Visualization of our approach to value passes. In this example, we value the last pass of the possession sequence shown in green. We obtain a pass value of 0.15, which is the difference between the value of the possession subsequence after the pass (0.45) and the value before the pass (0.30)
The figure above shows a visualization of our approach for valuing passes. In this example, we aim to value the last pass in the possession sequence shown in green (top-left figure). First, we compute the value of the possession subsequence before the pass (top-right figure). We compute the average of the labels of the two nearest neighbors, which are 0.0 and 0.6, and obtain a value of 0.3. Second, we compute the value of the possession subsequence after the pass (bottom-left figure). We compute the average of the labels of the two nearest neighbors, which are 0.4 and 0.5, and obtain a value of 0.45. Third, we compute the difference between the value after the pass and the value before the pass to obtain a pass value of 0.15 (bottom-right figure).
We rate a player by first summing the values of his passes for a given period of time (e.g., a game, a sequence of games or a season) and then normalizing the obtained sum per 90 minutes of play. We consider all types of passes, including open-play passes, goal kicks, corner kicks, and free kicks.
We split the available data into three datasets: a train set, a validation set, and a test set. We respect the chronological order of the games. Our train set covers the 2014/2015 and 2015/2016 seasons, our validation set covers the 2016/2017 season, and our test set covers the 2017/2018 season.
We use the XGBoost algorithm to train the expected-goals model. After optimizing the parameters using grid search, we set the number of estimators to 500, the learning rate to 0.01, and the maximum tree depth to 5. We use the dynamic time warping implementation provided by the dtaidistance library to compute the distances between the possession subsequences. We set the number of nearest neighbors to 10, which we empirically found to be the optimal number for this task.
We now present the players who provided the highest on-the-ball contributions from their passes during the 2017/2018 season according to our approach. We first present an overall ranking and then present a ranking only showing players under the age of 21.
The table above shows the top-ten-ranked players who played at least 900 minutes during the 2017/2018 season in the English Premier League, Spanish LaLiga, German 1. Bundesliga, Italian Serie A, and French Ligue Un. Ragnar Klavan, who is a ball-playing defender for Liverpool FC, tops our ranking with an expected contribution per 90 minutes of 0.1133. Arsenal’s advanced playmaker Mesut Özil ranks second, whereas Real Madrid’s deep-lying playmaker Toni Kroos ranks third.

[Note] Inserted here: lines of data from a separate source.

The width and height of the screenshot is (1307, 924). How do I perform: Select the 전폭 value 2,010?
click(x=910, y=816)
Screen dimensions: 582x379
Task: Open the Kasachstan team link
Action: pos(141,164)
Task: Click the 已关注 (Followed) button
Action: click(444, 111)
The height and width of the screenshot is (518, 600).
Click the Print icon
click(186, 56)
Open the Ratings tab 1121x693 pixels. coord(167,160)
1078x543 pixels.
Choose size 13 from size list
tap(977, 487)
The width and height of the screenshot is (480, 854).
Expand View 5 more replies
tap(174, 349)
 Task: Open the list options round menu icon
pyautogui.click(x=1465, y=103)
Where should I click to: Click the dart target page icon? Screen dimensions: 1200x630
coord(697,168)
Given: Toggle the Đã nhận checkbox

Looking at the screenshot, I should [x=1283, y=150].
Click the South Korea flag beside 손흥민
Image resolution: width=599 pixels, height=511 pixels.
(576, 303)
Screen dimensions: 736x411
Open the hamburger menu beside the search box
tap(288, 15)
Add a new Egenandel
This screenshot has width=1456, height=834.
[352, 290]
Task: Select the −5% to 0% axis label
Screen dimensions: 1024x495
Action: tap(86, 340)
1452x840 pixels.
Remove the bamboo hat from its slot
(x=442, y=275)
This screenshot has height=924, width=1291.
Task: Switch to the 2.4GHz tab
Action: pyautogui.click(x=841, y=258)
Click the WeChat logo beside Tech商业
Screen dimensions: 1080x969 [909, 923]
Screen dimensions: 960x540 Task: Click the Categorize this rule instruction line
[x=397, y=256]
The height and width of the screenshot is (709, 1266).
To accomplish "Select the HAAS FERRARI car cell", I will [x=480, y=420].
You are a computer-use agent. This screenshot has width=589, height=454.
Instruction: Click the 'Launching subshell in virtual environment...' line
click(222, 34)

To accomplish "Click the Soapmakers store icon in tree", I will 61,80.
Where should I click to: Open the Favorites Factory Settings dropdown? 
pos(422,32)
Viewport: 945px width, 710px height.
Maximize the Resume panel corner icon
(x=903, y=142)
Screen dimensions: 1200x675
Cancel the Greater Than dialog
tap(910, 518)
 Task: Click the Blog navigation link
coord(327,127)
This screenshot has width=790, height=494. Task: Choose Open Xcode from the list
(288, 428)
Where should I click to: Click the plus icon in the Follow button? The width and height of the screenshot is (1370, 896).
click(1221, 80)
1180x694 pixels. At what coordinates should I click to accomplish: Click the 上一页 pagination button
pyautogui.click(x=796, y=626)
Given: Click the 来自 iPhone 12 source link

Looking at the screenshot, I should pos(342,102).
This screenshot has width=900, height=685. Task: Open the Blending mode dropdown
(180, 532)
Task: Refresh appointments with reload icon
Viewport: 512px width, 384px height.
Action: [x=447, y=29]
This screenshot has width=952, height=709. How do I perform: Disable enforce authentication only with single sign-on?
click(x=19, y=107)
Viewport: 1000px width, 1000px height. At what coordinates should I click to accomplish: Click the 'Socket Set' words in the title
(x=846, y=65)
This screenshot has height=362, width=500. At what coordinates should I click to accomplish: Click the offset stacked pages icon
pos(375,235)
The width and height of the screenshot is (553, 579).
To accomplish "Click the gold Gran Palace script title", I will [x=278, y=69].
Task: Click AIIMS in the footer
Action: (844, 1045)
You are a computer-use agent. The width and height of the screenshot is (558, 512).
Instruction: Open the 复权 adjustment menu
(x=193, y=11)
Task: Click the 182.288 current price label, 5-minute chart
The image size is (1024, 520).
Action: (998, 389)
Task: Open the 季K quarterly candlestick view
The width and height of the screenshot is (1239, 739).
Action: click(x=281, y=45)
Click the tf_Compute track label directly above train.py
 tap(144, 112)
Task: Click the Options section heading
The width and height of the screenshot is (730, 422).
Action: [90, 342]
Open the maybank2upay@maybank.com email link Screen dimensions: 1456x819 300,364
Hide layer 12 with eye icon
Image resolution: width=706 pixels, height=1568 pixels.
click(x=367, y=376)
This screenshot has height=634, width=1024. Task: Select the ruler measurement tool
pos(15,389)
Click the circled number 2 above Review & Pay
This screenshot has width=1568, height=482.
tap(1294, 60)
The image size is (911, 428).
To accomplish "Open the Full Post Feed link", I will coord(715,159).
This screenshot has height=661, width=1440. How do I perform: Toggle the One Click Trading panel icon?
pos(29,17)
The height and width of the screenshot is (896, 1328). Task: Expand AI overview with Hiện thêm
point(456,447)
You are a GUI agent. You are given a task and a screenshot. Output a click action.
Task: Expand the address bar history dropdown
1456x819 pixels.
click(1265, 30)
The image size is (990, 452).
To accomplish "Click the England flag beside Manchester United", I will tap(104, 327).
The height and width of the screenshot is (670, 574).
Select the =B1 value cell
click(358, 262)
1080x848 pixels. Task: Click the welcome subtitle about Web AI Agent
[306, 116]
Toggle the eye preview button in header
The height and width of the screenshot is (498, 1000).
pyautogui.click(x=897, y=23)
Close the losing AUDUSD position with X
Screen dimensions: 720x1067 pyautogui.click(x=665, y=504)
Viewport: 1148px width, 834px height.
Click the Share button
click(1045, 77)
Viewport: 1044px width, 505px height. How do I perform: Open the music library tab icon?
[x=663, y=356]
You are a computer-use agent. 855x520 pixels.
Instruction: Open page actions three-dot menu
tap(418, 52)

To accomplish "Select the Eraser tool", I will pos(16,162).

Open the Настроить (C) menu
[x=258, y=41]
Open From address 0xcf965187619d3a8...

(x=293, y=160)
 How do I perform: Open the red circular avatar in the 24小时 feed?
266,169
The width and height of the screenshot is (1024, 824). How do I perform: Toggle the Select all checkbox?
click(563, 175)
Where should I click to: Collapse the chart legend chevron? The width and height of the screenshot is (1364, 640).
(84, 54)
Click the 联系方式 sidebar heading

The table above shows the top-ten-ranked players under the age of 21 who played at least 900 minutes during the 2017/2018 season in Europe’s top-five leagues, the Dutch Eredivisie or the Belgian Pro League. Teun Koopmeiners (AZ Alkmaar) tops our ranking with an expected contribution per 90 minutes of 0.0806. Real Madrid-loanee Martin Ødegaard (SC Heerenveen) ranks second, whereas Nikola Milenković (ACF Fiorentina) ranks third.
This blog introduced a novel approach for measuring football players’ on-the-ball contributions from passes using play-by-play event data collected during games. While our approach is still under development and needs further polishing, our initial results presented above look very promising at the least.